Collected data entries

────

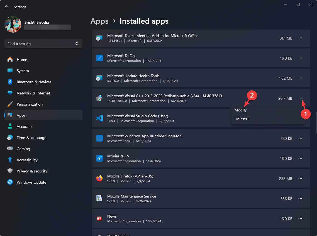This screenshot has width=317, height=236.
Task: Expand the three-dot menu for Movies & TV
Action: [x=300, y=158]
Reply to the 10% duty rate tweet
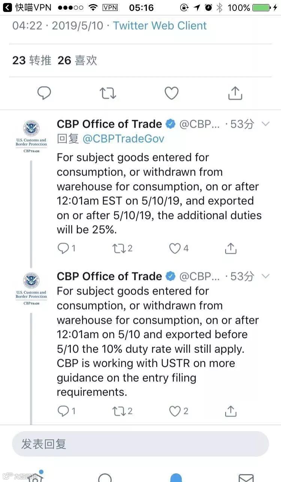 [63, 411]
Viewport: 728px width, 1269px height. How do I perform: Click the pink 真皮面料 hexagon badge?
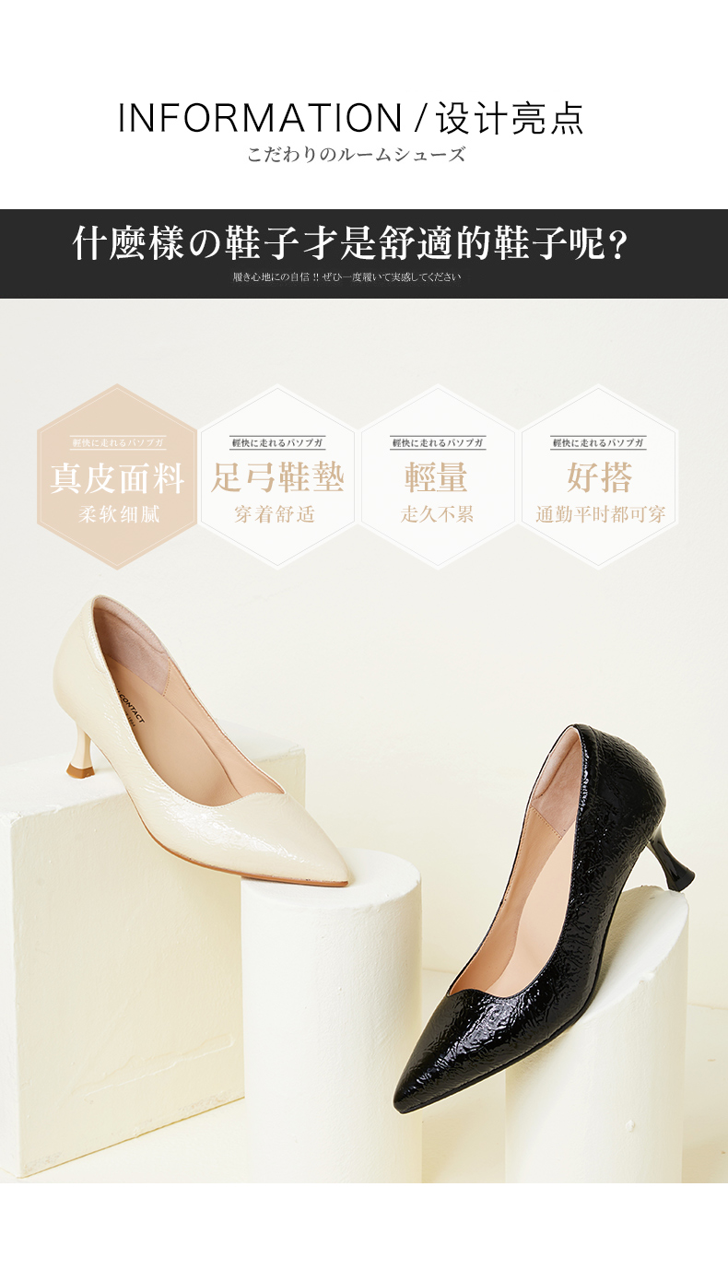click(117, 477)
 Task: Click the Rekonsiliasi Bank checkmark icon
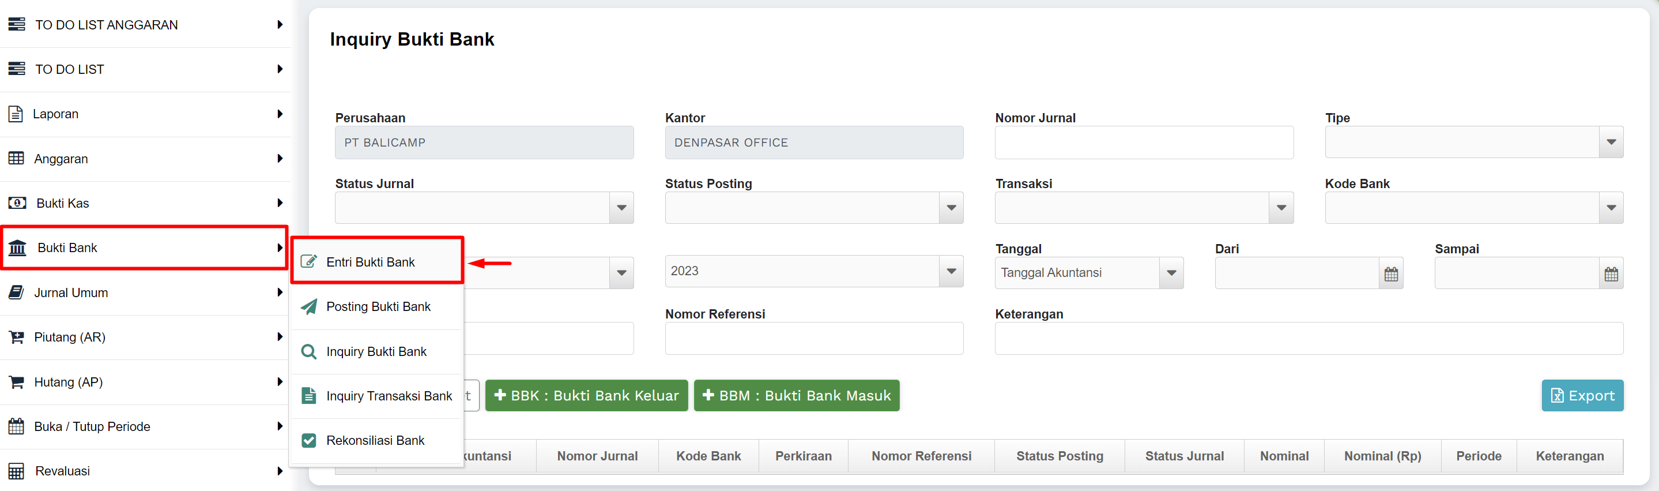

────

**What you need to do**
All lines from the one containing "Viewport: 728px width, 1269px" to the last line of the records above, both included, need to be repeated word for word; omit the pictures.

**Your solution**
Viewport: 728px width, 1269px height. How do I perform: Click the pink 真皮面料 hexagon badge?
click(117, 477)
 Task: Click the Rekonsiliasi Bank checkmark icon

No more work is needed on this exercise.